6.45pm: Woman Is The Future Of Man
Hong Sang-Soo's film tries to confuse you with a tricksy flashback structure - if you're anything like me, you won't realise the first one actually is a flashback until about ten seconds after it's ended - but its story is simple enough once you get into it. Two old college friends, filmmaker Heonjun (Kim Tae-Woo) and art teacher Munho (Yu Ji-Tae), meet up for a drunken reunion. During their reminiscing, they both start thinking about Heonjun's old flame Sunhwa (Seong Hyeon-Ah) - though initially they try to avoid talking about her. Heonjun didn't treat her particularly well, trying to sneak off to film school in America without telling her, and never contacting her again once he was there. Driven by his memories of their time together, and by industrial quantities of Korean beer, Heonjun persuades Munho to come with him to track down Sunhwa right now and meet her again. Trouble is, Munho hasn't told him about what happened while he was in America...
As has been noted here in the past, South Korean cinema is going from strength to strength, but the only films that get released here tend to be the violent and disturbing ones; witness the current success of Oldboy in the UK, for example. So it's nice to be reminded that the Koreans can make films that don't involve explosions or live octopus ingestion. In fact, there's something distinctly English about the comic tone of the first half or so of the film, where much of the humour comes from what isn't being said rather than what is: the hesitant rhythms of the speech, and even the musical tones of the language, sound curiously familiar to British ears.

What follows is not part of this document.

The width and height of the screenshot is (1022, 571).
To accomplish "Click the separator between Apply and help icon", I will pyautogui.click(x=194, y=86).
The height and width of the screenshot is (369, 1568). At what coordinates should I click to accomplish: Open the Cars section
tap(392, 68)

Once the men and Sunhwa have met up, the film takes a more downbeat turn, but it all flows naturally from the story. Even the dying fall of the extended epilogue, just focussing on one of the three, initially feels unsatsifying but makes more sense the further you get away from the film. Not quite the 'gem' that Heonjun is told one of his own films is like, but it's a quietly enjoyable piece of work.
9.00pm: Whisky
Jacobo (Andres Pazos) is a sock manufacturer. It's not an exciting or glamorous job, but he likes to think he's good at it. The trouble is, he has a brother in Brazil called Herman (Jorge Bolani) who's a much more successful sock manufacturer, and there's obviously some bad blood between the two as a result. Herman is coming to visit Jacobo in Uruguay for a few days for the unveiling of their late mother's headstone, and Jacobo has to do everything he can to persuade Herman how well he's doing - even to the point of persuading his factory supervisor Marta (Mirella Pascual) to pose as his wife.
I spent the latter part of this film worrying that whenever I see deadpan foreign comedies about gloomy people in even gloomier surroundings, I always reach for the work of Aki Kaurismaki as a comparison. Happily, directors Juan Pablo Rebella and Pablo Stoll namecheck Finland's finest in their closing credits, so they've already done the work for me. In fact, it's not quite a perfect comparison, as Kaurismaki's characters tend to be driven by a deep philosophical sadness and dissatisfaction with the world around them. The trio at the centre of Whisky are more borderline autistic than anything else, wanting to engage with each other and the rest of the world but just not being very good at it.
None of which gives any real indication as to how funny the film is. For the first fifteen minutes or so, as we're shown the repetitive grind of Jacobo and Marta's daily routine, you may feel there's an upper limit to the amount of detail you need to be told about the sock manufacturing process. But in fact the directors are cunningly setting all this up to emphasise how much disruption the arrival of Herman will cause, and the repetition has paid off beautifully by the end. And the film is crammed with jokes - from tiny comic details like the sticker from one of Jacobo's socks that ends up on his kitchen radio, to the quietly understated ways in which the brothers try to outdo each other at every opportunity. By the end, Whisky has transcended those Kaurismaki comparisons to become entirely its own film. And in case you were wondering, apparently the title's Spanish for 'cheese'.